**** Material provided

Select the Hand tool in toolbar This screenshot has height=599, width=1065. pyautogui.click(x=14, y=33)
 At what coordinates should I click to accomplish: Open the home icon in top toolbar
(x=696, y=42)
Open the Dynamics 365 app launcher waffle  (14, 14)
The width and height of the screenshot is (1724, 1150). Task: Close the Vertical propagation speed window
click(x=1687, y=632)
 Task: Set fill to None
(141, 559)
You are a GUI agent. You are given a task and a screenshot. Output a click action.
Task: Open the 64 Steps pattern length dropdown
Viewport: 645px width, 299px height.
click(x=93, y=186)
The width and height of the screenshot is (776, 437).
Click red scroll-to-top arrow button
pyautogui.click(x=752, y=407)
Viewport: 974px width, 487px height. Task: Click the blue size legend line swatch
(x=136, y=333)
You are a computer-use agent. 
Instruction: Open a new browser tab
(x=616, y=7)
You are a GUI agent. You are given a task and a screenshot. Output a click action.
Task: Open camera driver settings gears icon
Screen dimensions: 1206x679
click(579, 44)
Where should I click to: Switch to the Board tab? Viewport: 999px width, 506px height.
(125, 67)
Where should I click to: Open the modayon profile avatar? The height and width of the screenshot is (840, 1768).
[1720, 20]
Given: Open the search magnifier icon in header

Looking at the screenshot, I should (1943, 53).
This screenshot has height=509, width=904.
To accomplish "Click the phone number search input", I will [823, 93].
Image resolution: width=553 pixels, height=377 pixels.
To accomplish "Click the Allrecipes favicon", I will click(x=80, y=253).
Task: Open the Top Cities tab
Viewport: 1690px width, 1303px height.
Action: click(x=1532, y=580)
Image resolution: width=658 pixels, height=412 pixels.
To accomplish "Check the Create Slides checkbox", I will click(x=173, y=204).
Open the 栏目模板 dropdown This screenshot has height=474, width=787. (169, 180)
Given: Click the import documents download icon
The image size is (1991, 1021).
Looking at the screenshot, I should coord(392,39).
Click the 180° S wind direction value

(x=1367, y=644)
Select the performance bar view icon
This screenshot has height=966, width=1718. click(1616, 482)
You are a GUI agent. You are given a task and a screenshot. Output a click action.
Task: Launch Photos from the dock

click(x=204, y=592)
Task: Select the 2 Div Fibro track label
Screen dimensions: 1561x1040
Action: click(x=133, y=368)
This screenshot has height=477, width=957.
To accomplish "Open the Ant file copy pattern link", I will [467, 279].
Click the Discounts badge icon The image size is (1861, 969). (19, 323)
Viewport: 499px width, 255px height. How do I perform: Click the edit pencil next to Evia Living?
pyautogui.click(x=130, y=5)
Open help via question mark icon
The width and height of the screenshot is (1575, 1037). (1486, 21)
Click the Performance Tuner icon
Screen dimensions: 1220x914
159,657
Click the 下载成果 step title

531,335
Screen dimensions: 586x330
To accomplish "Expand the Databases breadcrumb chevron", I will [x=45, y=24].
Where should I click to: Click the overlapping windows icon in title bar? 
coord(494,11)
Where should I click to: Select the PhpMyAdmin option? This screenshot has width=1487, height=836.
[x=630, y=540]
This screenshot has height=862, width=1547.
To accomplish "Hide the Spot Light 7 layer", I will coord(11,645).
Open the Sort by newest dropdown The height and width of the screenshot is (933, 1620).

********

Try it — Some lines of the records may hold the word "resolution". How many do? Answer with a number and nothing else.

Expected answer — 2